[WHAT IS BEING ASKED]:
Copy the lines below word for word, without the pictures.

[RECORDS PROVIDED]:
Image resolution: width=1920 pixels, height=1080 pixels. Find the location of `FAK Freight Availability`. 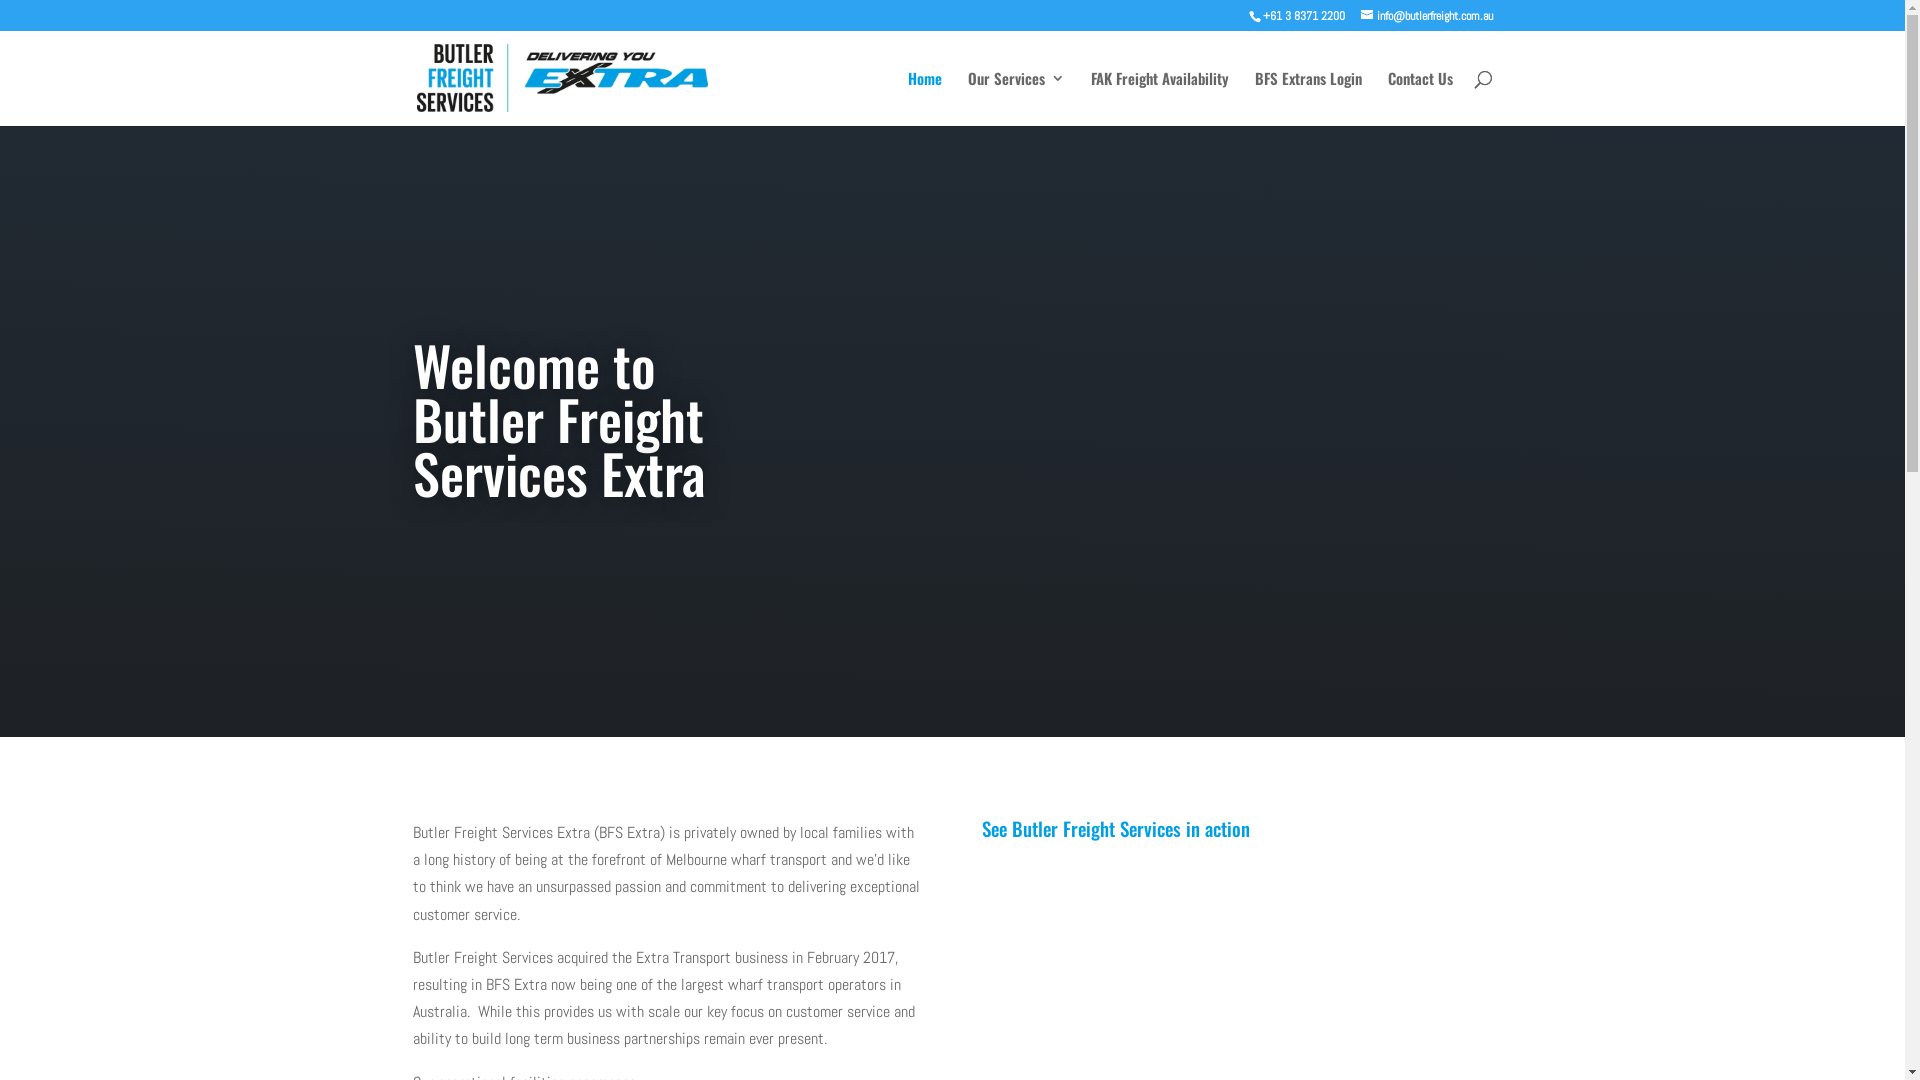

FAK Freight Availability is located at coordinates (1159, 98).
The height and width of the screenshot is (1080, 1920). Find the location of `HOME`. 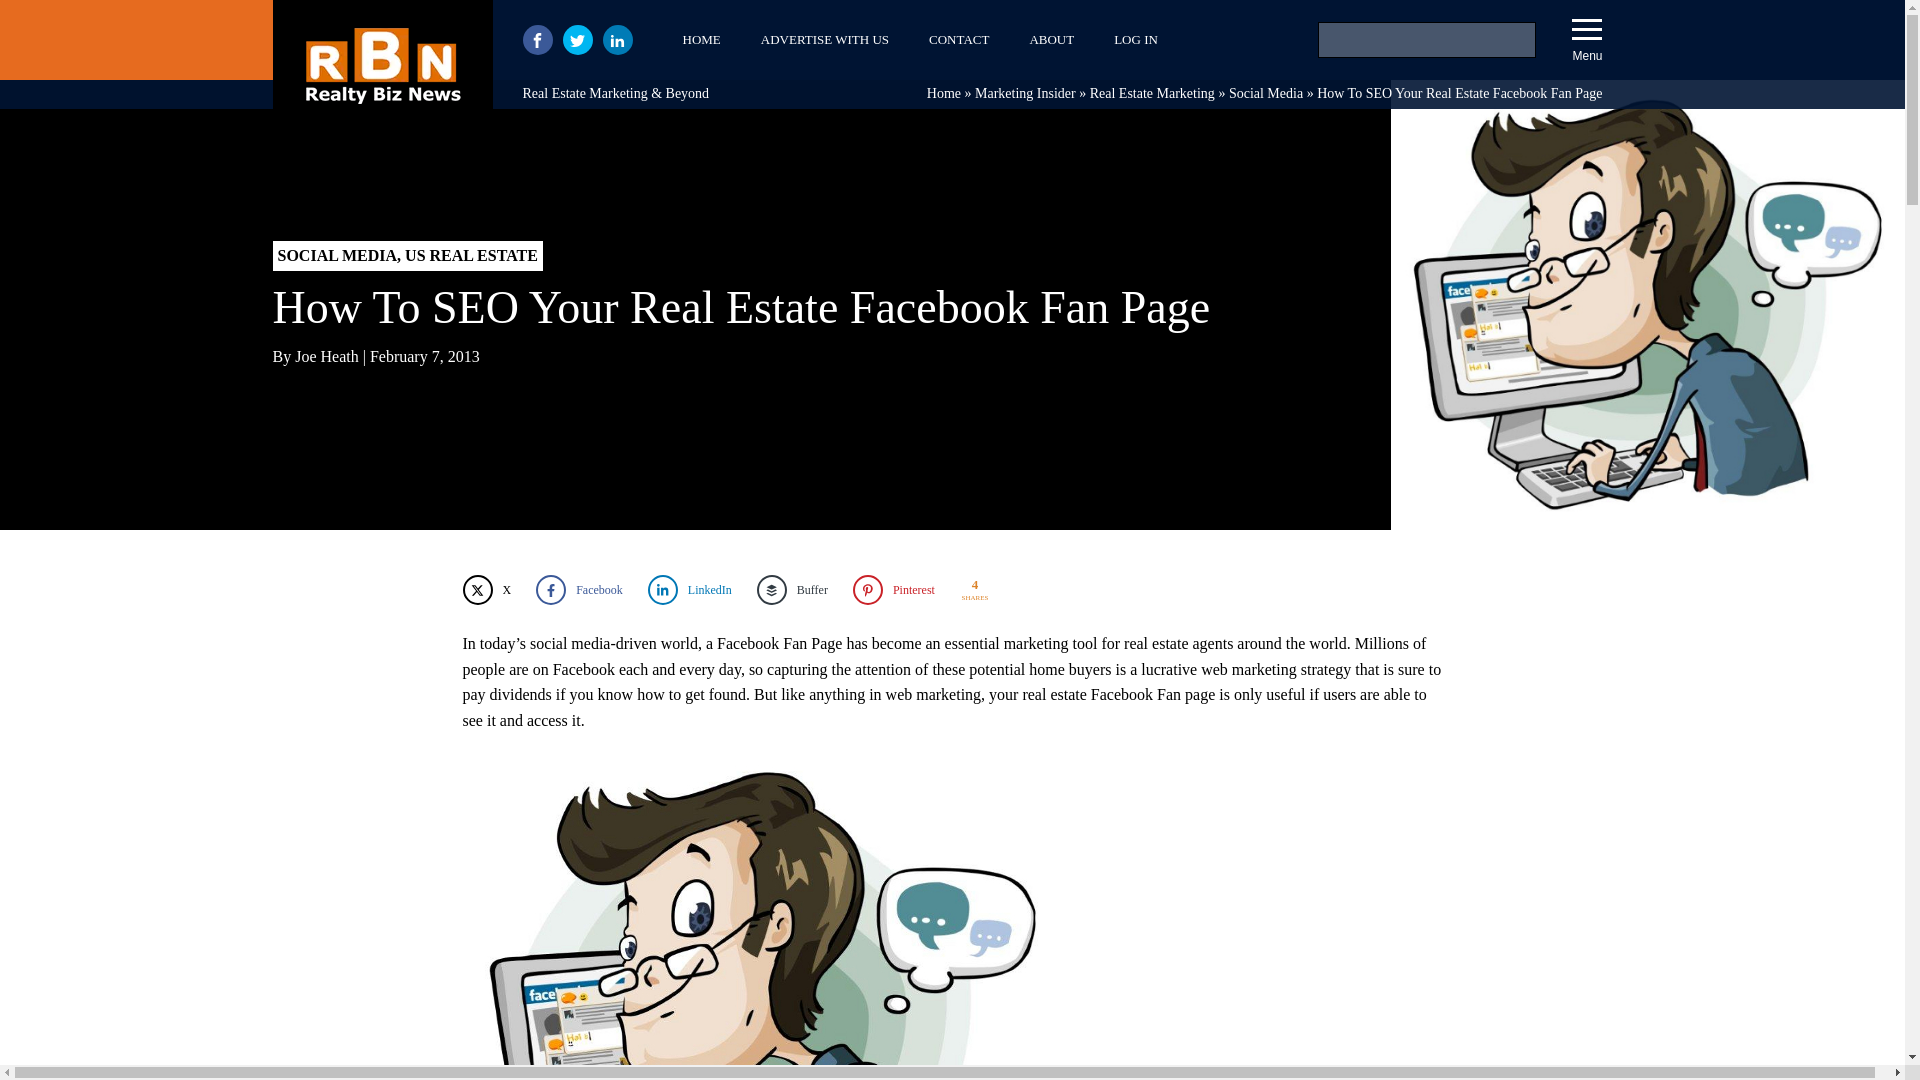

HOME is located at coordinates (700, 40).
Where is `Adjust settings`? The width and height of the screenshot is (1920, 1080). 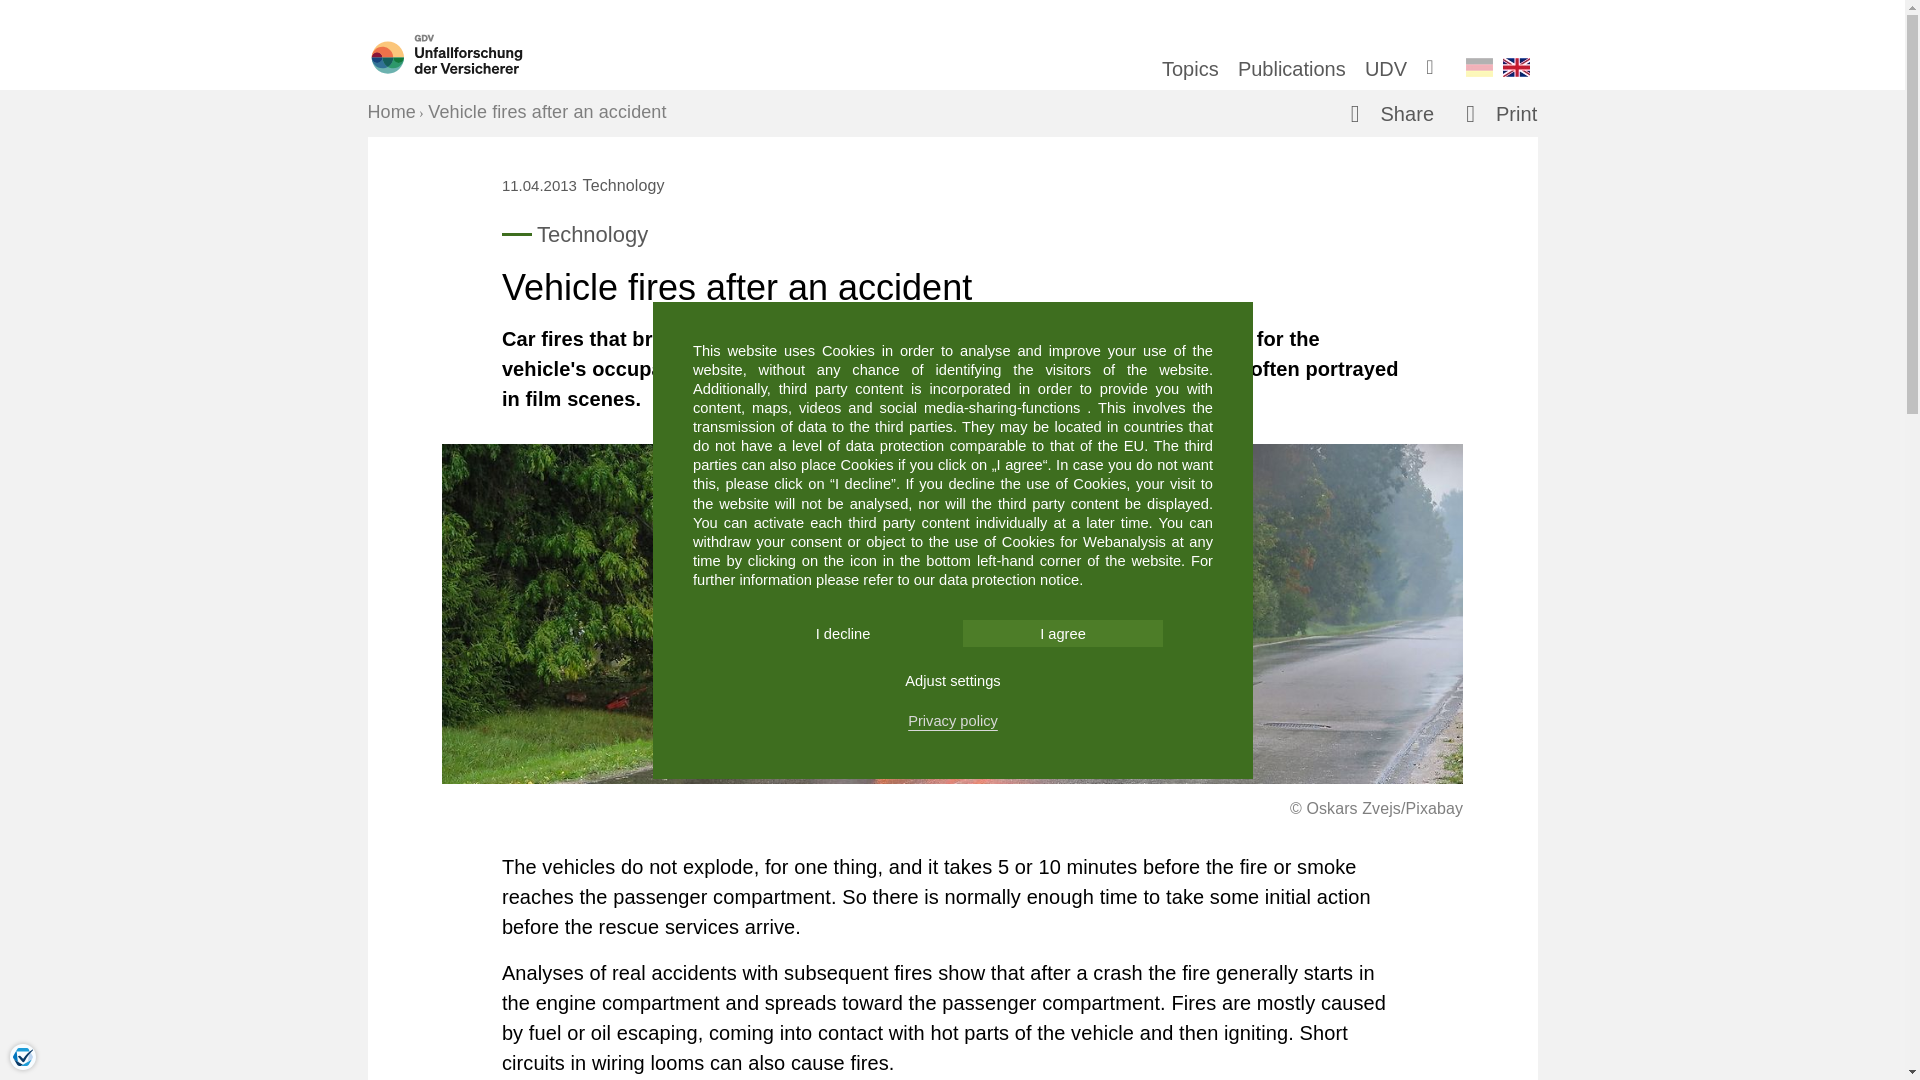
Adjust settings is located at coordinates (952, 680).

[EXERCISE ANSWER]:
Image resolution: width=1920 pixels, height=1080 pixels. Find the location of `FAK Freight Availability`. 

FAK Freight Availability is located at coordinates (1159, 98).
The height and width of the screenshot is (1080, 1920). Find the location of `HOME`. 

HOME is located at coordinates (700, 40).
Where is `Adjust settings`? The width and height of the screenshot is (1920, 1080). 
Adjust settings is located at coordinates (952, 680).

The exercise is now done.